Congenital laryngeal stridor

From WikiLectures

Congenital laryngeal stridor (stridor laryngis congenitus) or laryngomalacia is caused by delayed development of the cartilages of the larynx (mainly the epiglottis), which leads to their abnormal softness. The epiglottis, together with the aryepiglottic folds, is sucked into the laryngeal inlet during inspiration, causing upper airway obstruction.

Clinical presentation[edit | edit source]

Clinically, it manifests immediately after birth or in the first weeks with inspiratory stridor. It can be constant or intermittent. As a rule, stridor is aggravated by crying, restlessness or infection. Congenital stridor is indicated by the fact that it is alleviated or disappears when the mandible of the child is pushed forward.

Definitive diagnosis is possible by laryngoscopy.

Differential diagnosis[edit | edit source]

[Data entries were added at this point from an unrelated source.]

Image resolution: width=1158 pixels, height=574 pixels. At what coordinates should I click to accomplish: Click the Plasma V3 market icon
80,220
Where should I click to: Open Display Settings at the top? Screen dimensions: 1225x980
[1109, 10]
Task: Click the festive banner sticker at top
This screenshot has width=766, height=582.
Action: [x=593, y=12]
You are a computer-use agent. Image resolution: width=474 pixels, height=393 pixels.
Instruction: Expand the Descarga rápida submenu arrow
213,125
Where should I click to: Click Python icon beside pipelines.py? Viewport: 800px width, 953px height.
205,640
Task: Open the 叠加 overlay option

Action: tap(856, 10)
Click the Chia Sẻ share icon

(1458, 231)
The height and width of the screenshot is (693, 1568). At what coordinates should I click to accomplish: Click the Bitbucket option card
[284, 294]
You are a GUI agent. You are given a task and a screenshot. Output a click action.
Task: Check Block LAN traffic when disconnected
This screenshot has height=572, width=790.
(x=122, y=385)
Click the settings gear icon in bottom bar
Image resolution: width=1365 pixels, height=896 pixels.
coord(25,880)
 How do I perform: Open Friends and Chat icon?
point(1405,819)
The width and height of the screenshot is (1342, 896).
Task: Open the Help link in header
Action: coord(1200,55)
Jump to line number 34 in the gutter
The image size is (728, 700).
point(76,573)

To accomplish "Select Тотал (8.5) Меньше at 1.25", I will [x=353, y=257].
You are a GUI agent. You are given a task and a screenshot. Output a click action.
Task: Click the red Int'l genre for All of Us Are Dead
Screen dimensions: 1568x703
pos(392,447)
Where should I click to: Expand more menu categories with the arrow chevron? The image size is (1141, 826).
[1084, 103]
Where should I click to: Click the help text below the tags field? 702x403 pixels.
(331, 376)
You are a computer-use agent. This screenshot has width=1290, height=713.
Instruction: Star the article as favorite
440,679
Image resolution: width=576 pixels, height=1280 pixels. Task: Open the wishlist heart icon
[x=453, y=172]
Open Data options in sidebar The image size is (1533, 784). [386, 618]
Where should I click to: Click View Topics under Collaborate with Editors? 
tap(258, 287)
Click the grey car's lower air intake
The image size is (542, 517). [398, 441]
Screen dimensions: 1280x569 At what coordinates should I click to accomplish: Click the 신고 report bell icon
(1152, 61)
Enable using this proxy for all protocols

In the first days, it is important to distinguish between neonatal tetany or secondary laryngeal edema after trauma. In addition, extraglottic causes (macroglossia, glossoptosis) and other laryngeal malformations (diaphragm laryngis, synechiae, subglottic stenosis, cysts, articular ankylosis), paresis of the recurrent laryngeal nerve, laryngeal tumors, and external stenoses (congenital goiter, anomalous vessels).

Treatment[edit | edit source]

Specific therapy is not necessary, for children the elevated position is preferable (especially during feeding). In most cases, it adjusts spontaneously within a year.